A thought provoking summary of some of the data surrounding food-induced behavior change, by Christina Pirello. In reading, it may be pertinent to consider the weighted influence of our misconstrued conceptual frameworks provoked by the word “diet” which, as Tony Wright claims, would be a word more accurately termed “highly advanced molecular engineering of the most complex and chemically sensitive thing we know”. But even that hardly does it any justice.
It’s a tragically comedic sign of the times to see everyone paying more care to their new [insert plastic piece of crap here] than the thing between their ears that’s involved in orchestrating their very perception and sense of self. Ironic that the basic engineering logic of build materials and fuel quality makes perfect sense when thinking about the functionality of our cars, but is a foreign concept to most people when applied to the brain. How much longer can our culture blindly go on assuming that what we build and fuel our neural system on is of no consequence to ourselves, our children, and future generations? The data is there but its hitting deaf ears. As with dementia patients, there is inevitably heavy psychological resistance to maintaining the accepted reality-tunnel.
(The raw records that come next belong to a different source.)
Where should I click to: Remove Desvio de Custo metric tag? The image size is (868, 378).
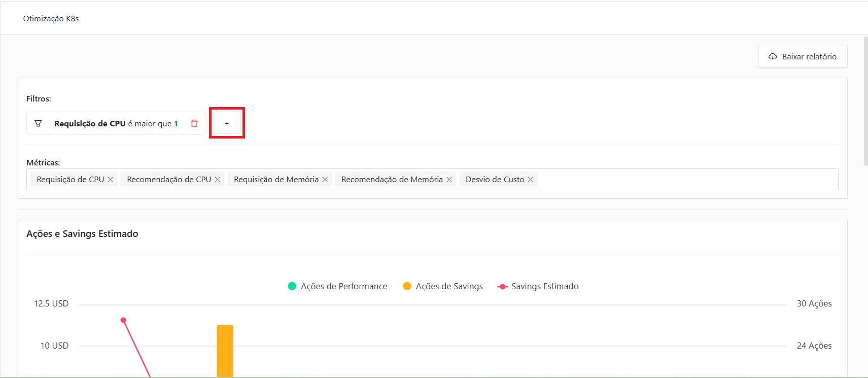(x=531, y=180)
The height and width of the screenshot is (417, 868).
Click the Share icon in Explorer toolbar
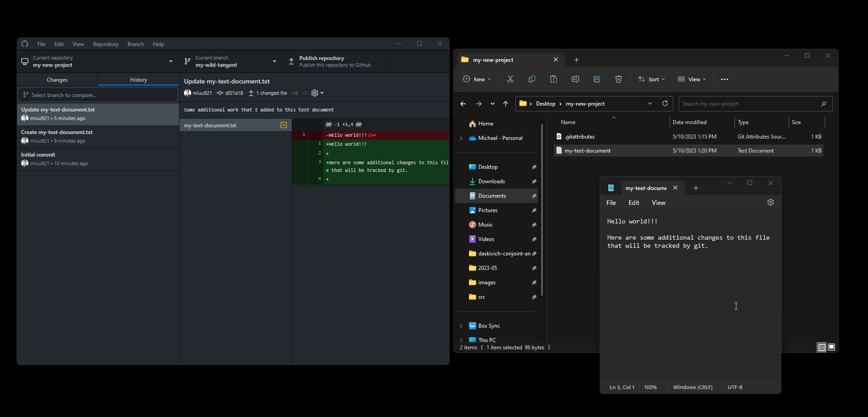[x=597, y=79]
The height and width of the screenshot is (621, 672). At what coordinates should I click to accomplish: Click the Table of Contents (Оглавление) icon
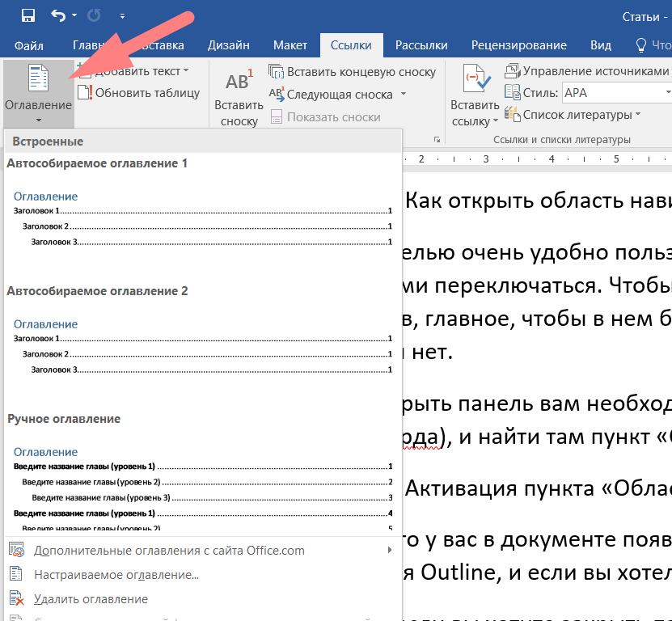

I know; I know. It’s controversial. Some say crazy, but what if we could reduce crime and violence by simply changing cafeteria menus? A high school in Appleton, Wisconsin tried an experiment under the enlightened guidance of their principal, LuAnn Coenen. She wanted to see if she could positively affect the fighting, weapons-carrying and general lack of focus and discipline in the school by changing the food the kids ate. Vending machines were replaced with water coolers; hamburgers and French fries were taken off the menu and replaced with fresh vegetables and fruit, whole grain breads and a salad bar. With the departure of junk food, she also saw the departure of vandalism, litter and the need for police patrolling her hallways. The students were calm, socially engaged and focused on their schoolwork. Problems were minimal. And all Ms. Coenen did was change the menu.